Messo da parte (ma non risolto) questo primo ostacolo, si presenta subito la difficoltà di capire queste lingue antiche, così diverse dalle nostre. Incominciamo dal modo di scrivere l’ebraico. Anticamente si scrivevano solo le consonanti, mentre le vocali erano certamente pronunciate, ma non erano riportate nello scritto. Questo sistema è usato anche per l’ebraico moderno. Chi lo conosce bene, afferma che così è  più facile leggere, oltre che essere più veloce anche la scrittura. Il senso esatto delle singole parole dipende comunque dal contesto.
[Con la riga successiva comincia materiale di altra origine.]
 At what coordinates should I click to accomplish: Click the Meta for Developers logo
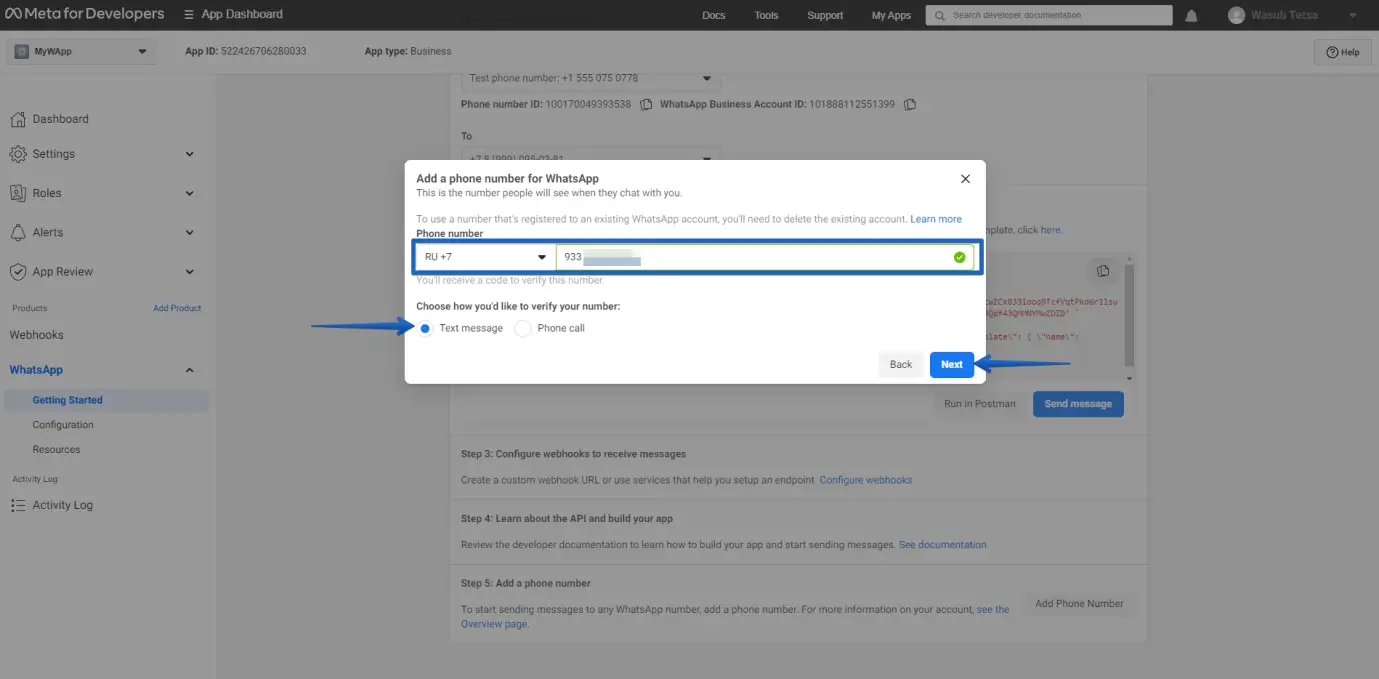(x=85, y=15)
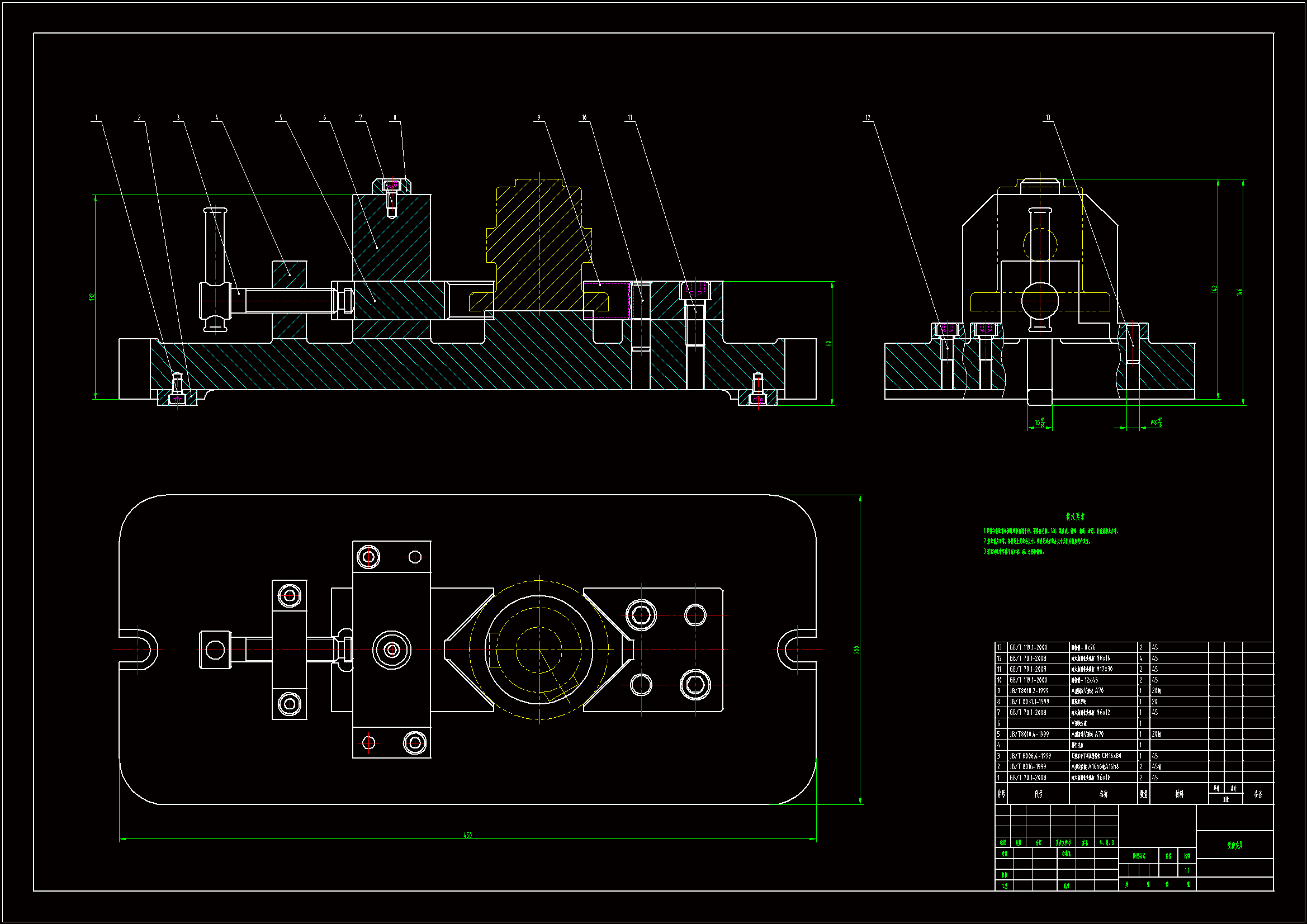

Altra difficoltà deriva dall’uso di scrivere le parole tutte di seguito, senza segni di interpunzione o di stacco tra una parola e l’altra.
Ci sono poi difficoltà dovute alla grammatica e alla sintassi molto diverse dalle nostre, soprattutto nel significato dei verbi che non hanno forme corrispondenti alle nostre per indicare i vari tempi e modi.
Anche la lingua greca presenta caratteristiche in parte analoghe a quelle dell’ebraico, pur avendo un alfabeto che comprende anche le vocali e molto diverso nell’indicare i vari segni. Anche la grammatica e la sintassi greca, benché molto più conosciute dell’ebraico nei nostri ambienti culturali, e più vicine alla nostra lingua, possono nascondere dei tranelli per l’esatta comprensione dei testi antichi.
A ciò si aggiunga la difficoltà di ricostruire i testi originali dei libri biblici, che sono giunti a noi in migliaia di copie, per lo più limitate a qualche parte, e con differenze nella trascrizione dei testi.
A questo punto forse qualcuno si chiederà: ma allora come facciamo a sapere che cosa sta scritto nella Bibbia? Posso rassicurare i lettori: nessun libro antico è stato tanto studiato quanto la Bibbia da generazioni di appassionati che vi hanno dedicato tutta la loro vita per darci un testo sicuro e delle traduzioni sempre più fedeli e corrispondenti al significato originale. Oggi poi, con la conoscenza sempre più ampia del mondo antico, possiamo comprendere le pagine della Sacra Scrittura in modo molto vicino a come le capivano i primi ascoltatori. L’unica differenza è che essi capivano al volo quelle parole perché anch’essi parlavano così, noi invece dobbiamo studiare! E questo ci costa tempo e fatica, che non sempre siamo disposti a dare allo studio della Bibbia.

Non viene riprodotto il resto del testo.